Robert Payne (1596–1651) was an English cleric and academic, known also as a natural philosopher and experimentalist. He was associated with the so-called Welbeck Academy by his position as chaplain (with duties as secretary) to William Cavendish, 1st Earl of Newcastle. The position also brought him a close friendship with Thomas Hobbes.
Payne was borne at Abingdon, and was educated at John Roysse grammar school. He matriculated at Christ Church, Oxford in 1611, and graduated B.A. in 1614. He was a contemporary as student of William Backhouse, who later showed him friendship at the end of the First English Civil War. In 1624 he became the second Fellow of Pembroke College. He put himself forward as candidate for Gresham Professor of Astronomy in 1626.
In 1630 Payne entered the Cavendish orbit with his nomination as rector of Tormarton by the Earl of Newcastle. A mathematical correspondence with Charles Cavendish led him out of academia. He was taken on as chaplain, by April 1632, at Welbeck Abbey, where he assumed multiple roles in the household. This period of his life, from which his notability as an intellectual figure arises, was cut short in 1638. At that point Newcastle took on responsibility for the upbringing of the Prince of Wales.

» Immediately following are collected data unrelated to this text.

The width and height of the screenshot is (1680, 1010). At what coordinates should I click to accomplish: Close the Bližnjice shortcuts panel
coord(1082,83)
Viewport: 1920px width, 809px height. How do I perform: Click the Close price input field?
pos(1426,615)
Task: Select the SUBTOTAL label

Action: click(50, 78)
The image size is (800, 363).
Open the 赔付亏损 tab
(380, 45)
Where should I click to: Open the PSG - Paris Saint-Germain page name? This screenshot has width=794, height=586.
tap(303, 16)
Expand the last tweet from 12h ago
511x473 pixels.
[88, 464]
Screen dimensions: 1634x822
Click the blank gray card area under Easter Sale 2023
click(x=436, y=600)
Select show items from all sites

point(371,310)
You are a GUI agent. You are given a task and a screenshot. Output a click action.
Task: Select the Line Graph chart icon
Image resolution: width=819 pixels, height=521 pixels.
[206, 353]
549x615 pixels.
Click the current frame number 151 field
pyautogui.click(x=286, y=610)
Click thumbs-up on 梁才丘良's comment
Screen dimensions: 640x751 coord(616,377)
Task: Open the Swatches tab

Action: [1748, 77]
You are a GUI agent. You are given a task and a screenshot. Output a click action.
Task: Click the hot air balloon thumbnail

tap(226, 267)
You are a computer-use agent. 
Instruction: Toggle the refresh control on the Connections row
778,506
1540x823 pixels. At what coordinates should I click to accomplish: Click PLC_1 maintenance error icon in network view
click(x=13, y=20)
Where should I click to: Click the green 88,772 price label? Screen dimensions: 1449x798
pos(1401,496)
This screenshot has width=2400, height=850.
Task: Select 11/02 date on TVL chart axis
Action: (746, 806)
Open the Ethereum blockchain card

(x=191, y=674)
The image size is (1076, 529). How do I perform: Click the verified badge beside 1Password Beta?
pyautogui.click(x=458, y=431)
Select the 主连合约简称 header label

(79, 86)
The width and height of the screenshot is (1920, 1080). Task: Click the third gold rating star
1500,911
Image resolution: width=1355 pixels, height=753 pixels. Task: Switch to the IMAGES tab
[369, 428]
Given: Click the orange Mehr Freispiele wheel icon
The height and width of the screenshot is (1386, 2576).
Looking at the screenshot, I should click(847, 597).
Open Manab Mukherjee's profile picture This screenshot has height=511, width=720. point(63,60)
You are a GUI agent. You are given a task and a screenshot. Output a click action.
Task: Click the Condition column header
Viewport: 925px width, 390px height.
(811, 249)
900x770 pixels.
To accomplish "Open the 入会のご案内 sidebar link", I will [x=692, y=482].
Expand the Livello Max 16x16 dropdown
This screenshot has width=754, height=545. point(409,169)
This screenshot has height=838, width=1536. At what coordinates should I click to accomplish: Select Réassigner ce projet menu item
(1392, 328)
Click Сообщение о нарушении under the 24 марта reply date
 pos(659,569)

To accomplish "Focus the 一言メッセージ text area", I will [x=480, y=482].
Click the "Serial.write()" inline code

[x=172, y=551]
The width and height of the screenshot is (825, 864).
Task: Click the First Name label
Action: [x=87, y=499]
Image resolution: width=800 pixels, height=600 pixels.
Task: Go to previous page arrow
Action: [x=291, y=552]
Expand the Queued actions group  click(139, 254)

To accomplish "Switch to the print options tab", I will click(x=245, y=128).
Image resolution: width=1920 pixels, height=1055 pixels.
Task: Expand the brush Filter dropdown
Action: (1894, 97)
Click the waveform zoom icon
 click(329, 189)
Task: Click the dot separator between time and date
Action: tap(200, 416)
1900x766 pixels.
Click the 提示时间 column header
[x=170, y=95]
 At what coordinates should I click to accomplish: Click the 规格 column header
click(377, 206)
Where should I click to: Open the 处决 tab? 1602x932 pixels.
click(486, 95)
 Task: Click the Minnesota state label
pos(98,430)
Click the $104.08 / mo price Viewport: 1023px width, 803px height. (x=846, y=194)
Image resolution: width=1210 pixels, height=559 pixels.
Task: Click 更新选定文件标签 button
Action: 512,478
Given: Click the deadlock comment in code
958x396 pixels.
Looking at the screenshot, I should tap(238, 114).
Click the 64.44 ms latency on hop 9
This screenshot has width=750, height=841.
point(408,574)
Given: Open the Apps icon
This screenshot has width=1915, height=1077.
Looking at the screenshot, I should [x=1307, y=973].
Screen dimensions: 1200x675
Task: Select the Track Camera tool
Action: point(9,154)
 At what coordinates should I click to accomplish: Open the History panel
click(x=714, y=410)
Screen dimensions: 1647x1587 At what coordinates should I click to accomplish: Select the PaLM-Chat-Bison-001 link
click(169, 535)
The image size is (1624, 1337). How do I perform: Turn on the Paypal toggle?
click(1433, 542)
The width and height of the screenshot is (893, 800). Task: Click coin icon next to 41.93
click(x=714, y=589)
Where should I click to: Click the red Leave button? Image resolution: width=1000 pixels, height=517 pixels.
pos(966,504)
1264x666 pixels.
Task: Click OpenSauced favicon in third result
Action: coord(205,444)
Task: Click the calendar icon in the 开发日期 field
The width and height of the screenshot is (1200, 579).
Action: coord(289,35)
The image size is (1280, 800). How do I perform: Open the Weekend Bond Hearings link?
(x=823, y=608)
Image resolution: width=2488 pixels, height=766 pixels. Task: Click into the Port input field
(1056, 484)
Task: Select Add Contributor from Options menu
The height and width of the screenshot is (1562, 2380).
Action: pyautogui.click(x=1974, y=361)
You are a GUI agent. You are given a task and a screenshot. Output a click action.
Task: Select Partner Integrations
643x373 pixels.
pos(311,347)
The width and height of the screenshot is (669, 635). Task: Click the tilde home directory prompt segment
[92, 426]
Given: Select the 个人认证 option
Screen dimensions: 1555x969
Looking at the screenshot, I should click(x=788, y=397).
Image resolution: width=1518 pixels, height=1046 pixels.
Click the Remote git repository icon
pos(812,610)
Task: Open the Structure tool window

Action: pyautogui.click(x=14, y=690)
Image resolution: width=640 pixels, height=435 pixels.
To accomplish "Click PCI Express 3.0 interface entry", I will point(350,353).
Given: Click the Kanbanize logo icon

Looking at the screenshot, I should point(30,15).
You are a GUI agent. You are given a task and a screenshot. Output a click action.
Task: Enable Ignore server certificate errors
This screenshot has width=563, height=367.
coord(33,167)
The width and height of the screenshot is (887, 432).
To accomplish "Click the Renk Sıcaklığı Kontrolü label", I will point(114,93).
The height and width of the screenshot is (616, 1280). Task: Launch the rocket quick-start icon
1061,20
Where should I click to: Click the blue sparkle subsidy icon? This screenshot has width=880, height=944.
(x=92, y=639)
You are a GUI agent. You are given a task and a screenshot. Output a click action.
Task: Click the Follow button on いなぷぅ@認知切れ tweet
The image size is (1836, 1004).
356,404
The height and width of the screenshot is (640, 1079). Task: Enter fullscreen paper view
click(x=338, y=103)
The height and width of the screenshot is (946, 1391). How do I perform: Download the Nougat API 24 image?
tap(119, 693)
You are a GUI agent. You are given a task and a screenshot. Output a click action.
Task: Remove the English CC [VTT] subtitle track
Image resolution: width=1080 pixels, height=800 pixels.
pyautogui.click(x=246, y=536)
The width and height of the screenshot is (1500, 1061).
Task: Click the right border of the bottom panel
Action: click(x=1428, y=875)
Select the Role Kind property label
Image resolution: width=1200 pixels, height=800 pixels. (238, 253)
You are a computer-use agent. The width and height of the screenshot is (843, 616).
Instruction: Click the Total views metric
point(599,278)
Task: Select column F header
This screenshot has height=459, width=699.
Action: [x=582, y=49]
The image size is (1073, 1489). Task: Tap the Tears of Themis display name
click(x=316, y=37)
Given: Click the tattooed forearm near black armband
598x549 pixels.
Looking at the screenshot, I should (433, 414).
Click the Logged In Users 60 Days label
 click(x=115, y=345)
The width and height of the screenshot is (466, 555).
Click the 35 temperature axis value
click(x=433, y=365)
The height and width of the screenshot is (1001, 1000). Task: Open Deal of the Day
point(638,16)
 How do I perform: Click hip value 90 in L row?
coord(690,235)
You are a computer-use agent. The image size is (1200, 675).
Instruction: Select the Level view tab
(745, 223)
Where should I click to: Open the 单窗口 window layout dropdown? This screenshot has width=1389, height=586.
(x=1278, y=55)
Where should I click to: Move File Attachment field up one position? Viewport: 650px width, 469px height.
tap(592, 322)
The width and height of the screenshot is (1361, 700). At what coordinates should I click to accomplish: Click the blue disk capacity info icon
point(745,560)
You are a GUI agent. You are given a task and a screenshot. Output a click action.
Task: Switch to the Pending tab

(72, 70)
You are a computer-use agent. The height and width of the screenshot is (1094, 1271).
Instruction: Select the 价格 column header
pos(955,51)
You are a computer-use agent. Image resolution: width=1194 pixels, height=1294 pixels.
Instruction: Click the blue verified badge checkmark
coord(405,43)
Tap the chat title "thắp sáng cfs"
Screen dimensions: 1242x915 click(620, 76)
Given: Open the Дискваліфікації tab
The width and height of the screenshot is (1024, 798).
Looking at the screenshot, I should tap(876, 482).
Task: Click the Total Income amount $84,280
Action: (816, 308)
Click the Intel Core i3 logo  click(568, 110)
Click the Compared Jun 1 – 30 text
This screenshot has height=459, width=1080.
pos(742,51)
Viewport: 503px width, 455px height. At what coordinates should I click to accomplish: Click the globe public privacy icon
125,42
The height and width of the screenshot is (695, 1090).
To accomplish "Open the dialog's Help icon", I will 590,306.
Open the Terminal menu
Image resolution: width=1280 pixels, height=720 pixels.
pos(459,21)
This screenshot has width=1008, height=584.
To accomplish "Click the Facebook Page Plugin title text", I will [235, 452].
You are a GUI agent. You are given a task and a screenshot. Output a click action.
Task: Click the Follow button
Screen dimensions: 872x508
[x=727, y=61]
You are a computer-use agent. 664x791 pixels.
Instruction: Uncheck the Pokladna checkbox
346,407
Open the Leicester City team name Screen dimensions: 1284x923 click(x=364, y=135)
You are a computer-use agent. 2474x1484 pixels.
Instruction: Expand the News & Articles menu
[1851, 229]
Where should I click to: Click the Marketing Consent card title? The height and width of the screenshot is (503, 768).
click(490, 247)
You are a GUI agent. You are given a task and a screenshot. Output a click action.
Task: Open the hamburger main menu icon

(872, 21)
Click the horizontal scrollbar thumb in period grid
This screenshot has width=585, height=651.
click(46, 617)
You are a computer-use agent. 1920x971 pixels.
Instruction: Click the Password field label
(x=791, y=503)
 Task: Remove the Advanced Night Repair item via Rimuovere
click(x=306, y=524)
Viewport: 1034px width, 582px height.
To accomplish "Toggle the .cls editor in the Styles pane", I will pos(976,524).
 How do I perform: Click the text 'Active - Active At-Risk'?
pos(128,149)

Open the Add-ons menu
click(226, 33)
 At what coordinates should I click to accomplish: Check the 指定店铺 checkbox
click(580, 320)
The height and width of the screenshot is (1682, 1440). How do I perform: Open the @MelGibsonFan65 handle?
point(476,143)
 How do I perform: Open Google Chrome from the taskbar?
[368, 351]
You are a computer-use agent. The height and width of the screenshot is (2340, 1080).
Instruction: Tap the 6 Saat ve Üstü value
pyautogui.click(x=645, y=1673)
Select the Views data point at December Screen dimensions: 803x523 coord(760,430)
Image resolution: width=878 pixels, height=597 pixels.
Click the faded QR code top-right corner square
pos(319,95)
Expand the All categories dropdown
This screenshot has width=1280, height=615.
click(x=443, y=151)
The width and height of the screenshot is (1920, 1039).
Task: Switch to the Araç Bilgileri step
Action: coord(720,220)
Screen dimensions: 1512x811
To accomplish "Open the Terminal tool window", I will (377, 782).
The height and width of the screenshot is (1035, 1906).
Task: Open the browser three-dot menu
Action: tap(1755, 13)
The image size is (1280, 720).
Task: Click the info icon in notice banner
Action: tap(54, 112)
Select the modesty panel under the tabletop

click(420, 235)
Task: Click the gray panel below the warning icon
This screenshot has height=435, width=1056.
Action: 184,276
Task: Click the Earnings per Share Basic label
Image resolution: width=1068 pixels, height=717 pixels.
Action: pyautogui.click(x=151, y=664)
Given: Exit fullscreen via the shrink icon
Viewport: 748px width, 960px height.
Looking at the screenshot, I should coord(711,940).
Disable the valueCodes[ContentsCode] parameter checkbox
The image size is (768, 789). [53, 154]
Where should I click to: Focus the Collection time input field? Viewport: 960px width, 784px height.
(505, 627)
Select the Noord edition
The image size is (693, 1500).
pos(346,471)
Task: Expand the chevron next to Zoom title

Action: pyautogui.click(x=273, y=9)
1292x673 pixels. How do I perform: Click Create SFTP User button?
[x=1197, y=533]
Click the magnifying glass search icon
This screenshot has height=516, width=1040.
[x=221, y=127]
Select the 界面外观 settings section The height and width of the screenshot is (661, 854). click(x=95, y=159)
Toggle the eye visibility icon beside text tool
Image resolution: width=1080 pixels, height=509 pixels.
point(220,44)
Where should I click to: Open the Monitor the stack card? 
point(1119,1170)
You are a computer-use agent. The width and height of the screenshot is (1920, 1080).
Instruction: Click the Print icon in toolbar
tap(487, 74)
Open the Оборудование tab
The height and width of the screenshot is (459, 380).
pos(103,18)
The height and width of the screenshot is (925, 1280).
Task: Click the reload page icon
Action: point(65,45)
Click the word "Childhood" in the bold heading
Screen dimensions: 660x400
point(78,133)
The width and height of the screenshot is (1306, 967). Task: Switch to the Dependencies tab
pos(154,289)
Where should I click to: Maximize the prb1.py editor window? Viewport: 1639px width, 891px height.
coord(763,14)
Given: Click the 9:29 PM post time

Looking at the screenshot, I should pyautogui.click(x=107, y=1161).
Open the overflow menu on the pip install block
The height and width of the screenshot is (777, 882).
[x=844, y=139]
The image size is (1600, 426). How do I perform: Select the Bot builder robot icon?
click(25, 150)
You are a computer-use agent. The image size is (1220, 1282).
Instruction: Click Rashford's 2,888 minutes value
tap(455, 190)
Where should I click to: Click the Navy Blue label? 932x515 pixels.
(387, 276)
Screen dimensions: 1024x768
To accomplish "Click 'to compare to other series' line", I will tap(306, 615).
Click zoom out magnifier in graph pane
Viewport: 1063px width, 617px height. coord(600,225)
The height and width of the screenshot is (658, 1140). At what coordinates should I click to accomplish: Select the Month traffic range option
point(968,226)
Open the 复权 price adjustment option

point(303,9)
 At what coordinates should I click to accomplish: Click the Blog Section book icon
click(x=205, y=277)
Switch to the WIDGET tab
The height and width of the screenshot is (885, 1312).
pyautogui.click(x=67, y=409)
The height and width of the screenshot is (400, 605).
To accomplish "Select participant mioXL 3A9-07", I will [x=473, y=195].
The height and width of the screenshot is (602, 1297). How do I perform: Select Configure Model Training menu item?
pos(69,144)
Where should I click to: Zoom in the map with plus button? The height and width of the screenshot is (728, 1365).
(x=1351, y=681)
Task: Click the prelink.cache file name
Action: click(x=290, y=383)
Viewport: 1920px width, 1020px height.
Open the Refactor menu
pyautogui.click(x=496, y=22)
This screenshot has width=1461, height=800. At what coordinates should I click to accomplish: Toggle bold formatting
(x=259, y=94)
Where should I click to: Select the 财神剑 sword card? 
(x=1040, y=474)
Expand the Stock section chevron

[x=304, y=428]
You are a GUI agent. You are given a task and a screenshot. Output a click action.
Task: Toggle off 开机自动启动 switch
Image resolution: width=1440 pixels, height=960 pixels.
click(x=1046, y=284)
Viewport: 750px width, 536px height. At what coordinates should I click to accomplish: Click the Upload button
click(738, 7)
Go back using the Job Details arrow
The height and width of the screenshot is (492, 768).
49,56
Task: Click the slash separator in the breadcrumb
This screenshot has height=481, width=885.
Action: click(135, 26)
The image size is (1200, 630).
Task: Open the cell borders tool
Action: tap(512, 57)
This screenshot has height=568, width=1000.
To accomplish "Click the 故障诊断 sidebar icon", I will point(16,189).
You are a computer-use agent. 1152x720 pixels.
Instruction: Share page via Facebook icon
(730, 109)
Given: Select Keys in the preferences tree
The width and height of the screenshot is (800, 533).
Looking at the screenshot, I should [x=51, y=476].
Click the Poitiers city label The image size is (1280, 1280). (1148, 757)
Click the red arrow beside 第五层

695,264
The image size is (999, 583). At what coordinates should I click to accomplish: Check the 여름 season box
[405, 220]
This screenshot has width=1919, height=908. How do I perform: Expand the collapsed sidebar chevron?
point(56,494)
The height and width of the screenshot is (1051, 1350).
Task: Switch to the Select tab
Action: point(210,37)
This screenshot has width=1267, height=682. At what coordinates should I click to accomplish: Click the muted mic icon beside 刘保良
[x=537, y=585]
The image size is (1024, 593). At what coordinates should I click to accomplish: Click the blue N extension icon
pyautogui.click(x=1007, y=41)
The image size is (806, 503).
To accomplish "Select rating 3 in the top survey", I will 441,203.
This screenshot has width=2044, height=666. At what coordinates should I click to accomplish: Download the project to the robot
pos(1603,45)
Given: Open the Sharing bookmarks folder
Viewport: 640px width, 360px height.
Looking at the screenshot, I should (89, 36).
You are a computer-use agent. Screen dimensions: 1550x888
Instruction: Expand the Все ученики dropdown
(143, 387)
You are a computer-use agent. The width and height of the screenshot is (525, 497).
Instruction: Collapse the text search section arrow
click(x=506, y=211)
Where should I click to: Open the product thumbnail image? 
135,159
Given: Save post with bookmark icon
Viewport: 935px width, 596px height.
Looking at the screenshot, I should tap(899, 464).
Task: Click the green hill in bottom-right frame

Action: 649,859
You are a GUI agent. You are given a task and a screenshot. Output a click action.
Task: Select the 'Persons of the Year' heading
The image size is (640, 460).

Pyle then returned to Oxford, as a canon of Christ Church. He was created D.D. in 1642, and was deprived of his living in 1646. At this period Payne did what he could to circulate the ideas and manuscripts of Hobbes in Oxford, and to reduce the hostility of Gilbert Sheldon. The Parliamentary visitation of Oxford in 1648 saw Payne deprived of his college position. He ended his life with family, in Abingdon.